These acts are not unique to Katrina. "In the hours after sudden disaster
strikes, most lives are saved by the courage and resourcefulness of friends and
neighbours," according to the home page for the 2004 World Disasters Report
from
The International Federation of Red Cross and Red Crescent Societies. Rebecca
Solnit cites this report in her Harper's article "The Uses of Disaster,"
written before Katrina but published afterwards, and concludes, "'The
authorities' are too few and too centralized to respond to the dispersed and
numerous emergencies of a disaster. Instead, the people classified as victims
generally do what can be done to save themselves and one another. In doing so,
they discover not only the potential power of civil society but also the
fragility of existing structures of authority."
A FAILURE OF GOVERNMENT
What we really see is a failure of our government. We've seen this before in
our daily lives or in past disasters, as Rebecca Solnit recounts. But Katrina
has provided an astoundingly clear and well-publicized set of excruciatingly
deadly examples of this failure. Time and again in Katrina's wake, we saw
people in positions of official authority thwart the initiatives of everyday
people that would have saved lives and alleviated suffering.

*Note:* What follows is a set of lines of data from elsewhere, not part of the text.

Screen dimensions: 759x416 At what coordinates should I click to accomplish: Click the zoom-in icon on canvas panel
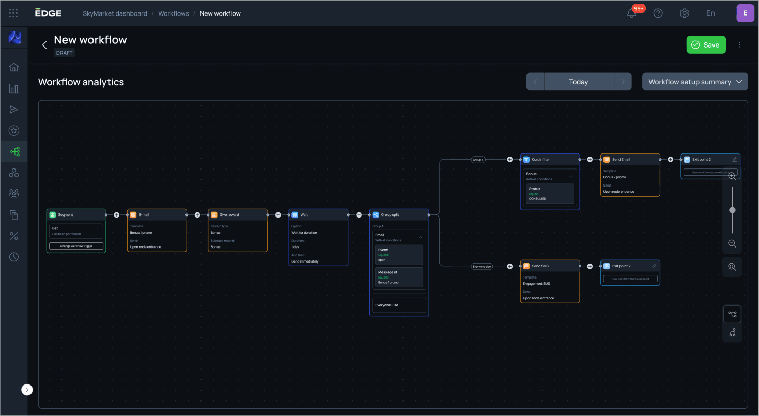pos(732,176)
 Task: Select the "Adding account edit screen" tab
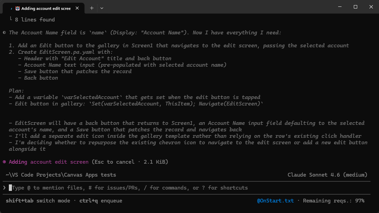(x=46, y=8)
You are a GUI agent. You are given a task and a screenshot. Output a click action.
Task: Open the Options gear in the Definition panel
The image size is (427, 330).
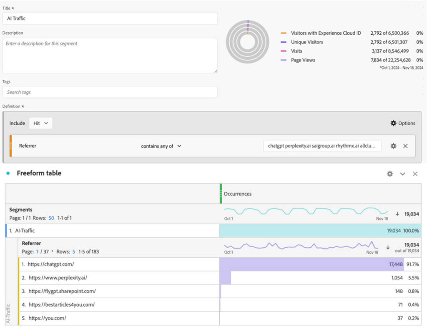(393, 123)
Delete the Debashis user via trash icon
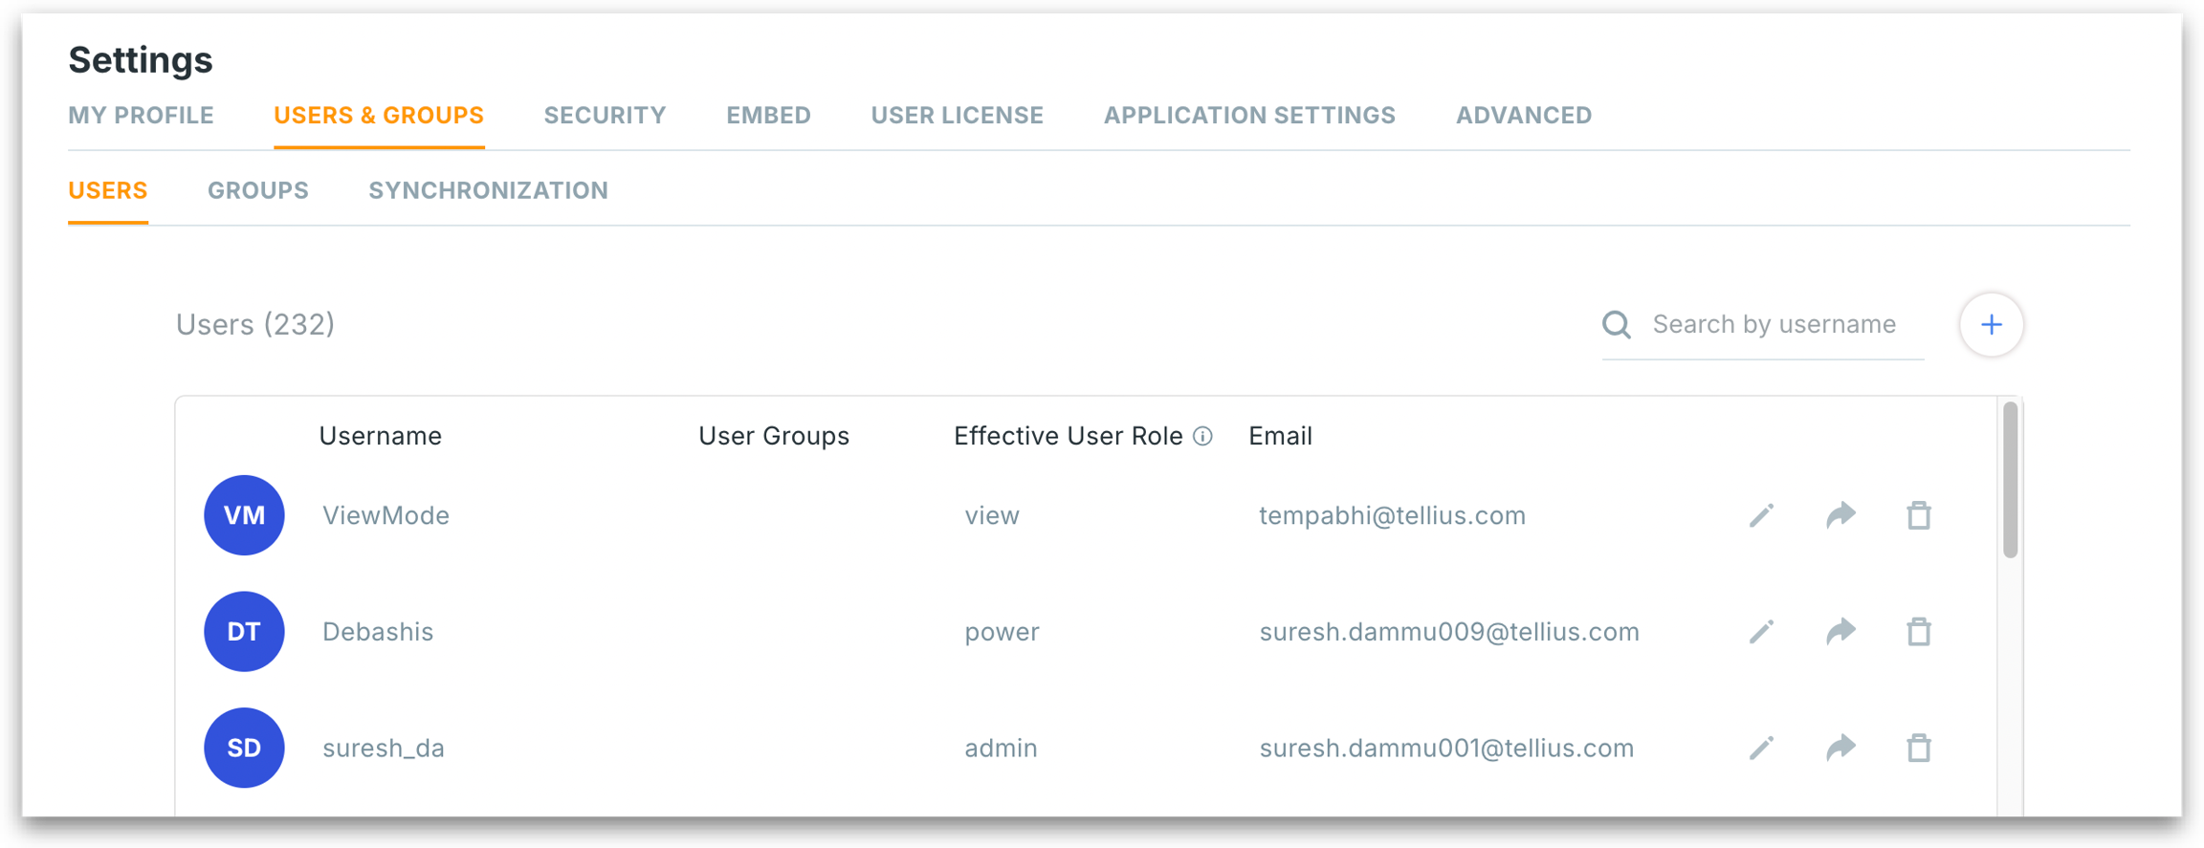Screen dimensions: 2204x848 [1918, 632]
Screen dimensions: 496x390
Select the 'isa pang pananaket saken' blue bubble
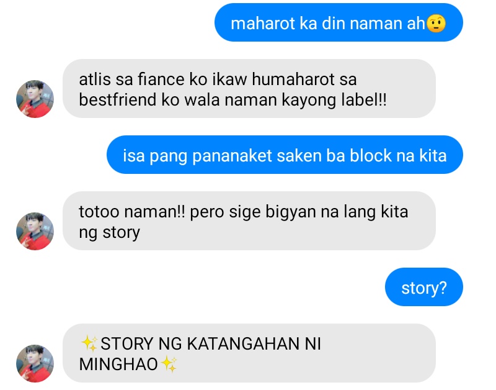(x=285, y=155)
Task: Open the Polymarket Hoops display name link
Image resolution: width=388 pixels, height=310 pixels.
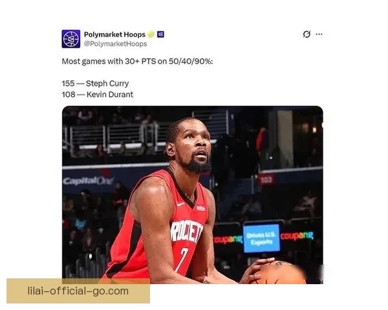Action: click(x=114, y=34)

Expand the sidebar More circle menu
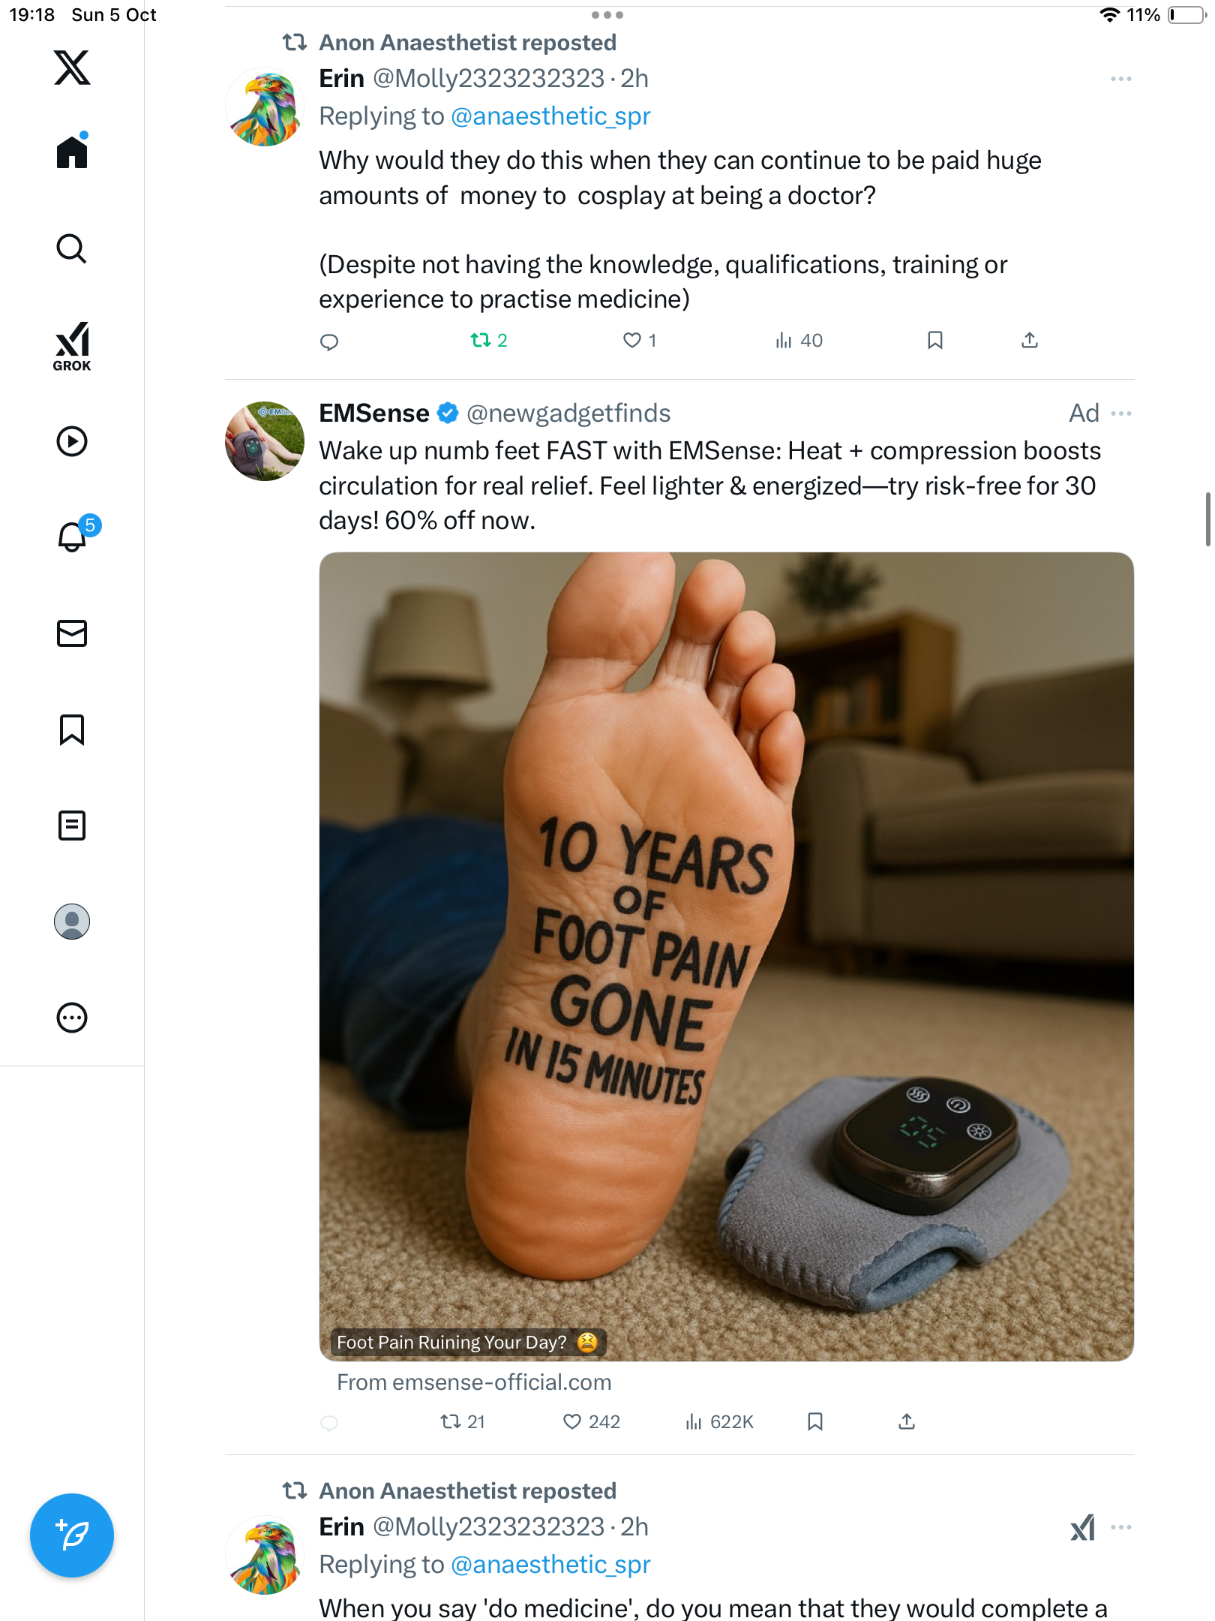[72, 1018]
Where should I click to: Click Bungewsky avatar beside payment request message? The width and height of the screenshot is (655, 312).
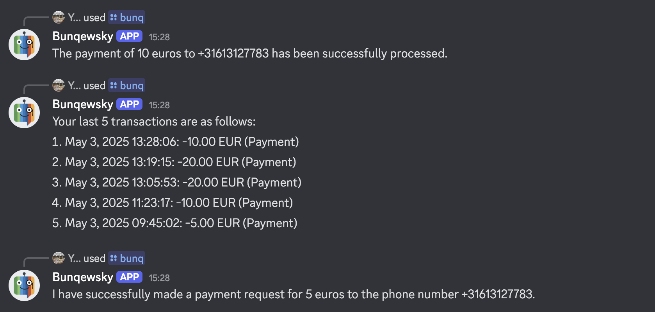[24, 285]
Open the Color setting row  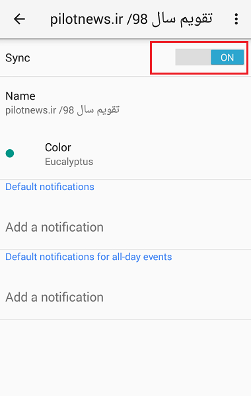click(x=126, y=154)
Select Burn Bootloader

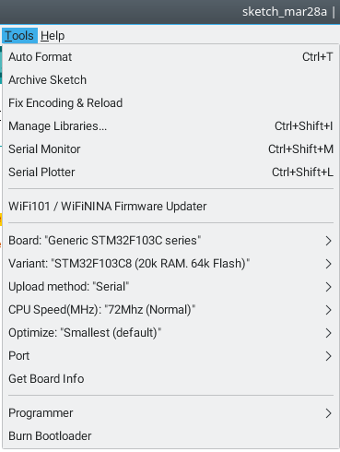point(170,436)
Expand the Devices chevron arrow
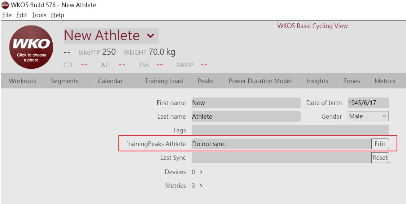Viewport: 406px width, 204px height. [x=201, y=172]
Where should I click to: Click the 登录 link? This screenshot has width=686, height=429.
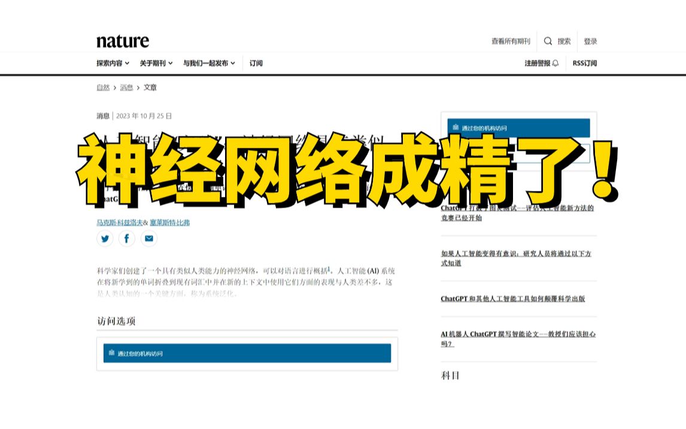coord(590,41)
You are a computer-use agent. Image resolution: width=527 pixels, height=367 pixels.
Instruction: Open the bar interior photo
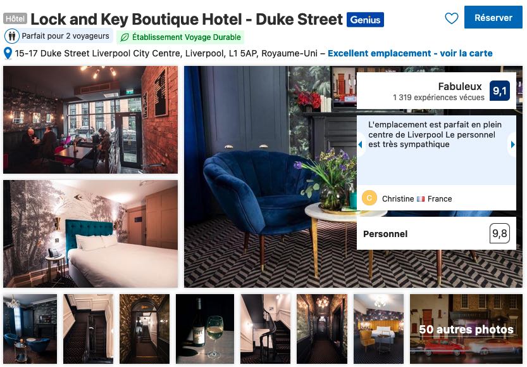click(x=90, y=120)
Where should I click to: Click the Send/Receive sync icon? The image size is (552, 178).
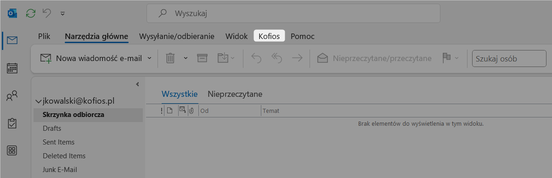[31, 13]
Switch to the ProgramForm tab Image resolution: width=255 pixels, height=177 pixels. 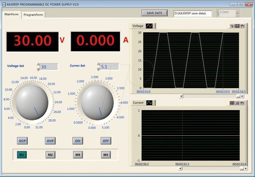pos(33,14)
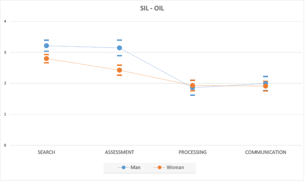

It is difficult to say why the authorities acted that way. Reflecting on the
clearly-incompetent Michael Brown, it almost seems like his idea of competence
was centralizing all decisions in him. Instead of pushing resources down to the
affected area, he wanted to remain in control of every boat, fireman, and bottle
of water under FEMA's auspices. This meant that people who knew what were
happening – to some extent the mayor but also the people still inside the city
– could not get what they needed to respond without explaining the situation to
Brown. Even in the best conditions, that would greatly slow the response. With
phones and power lines down, it was impossible.
"Bureaucracy has committed murder here," is how the president of
Jefferson
Parish, Aaron Broussard explained it, accusing the Federal Emergency
Management
Agency of blocking deliveries of water and diesel fuel into the parish.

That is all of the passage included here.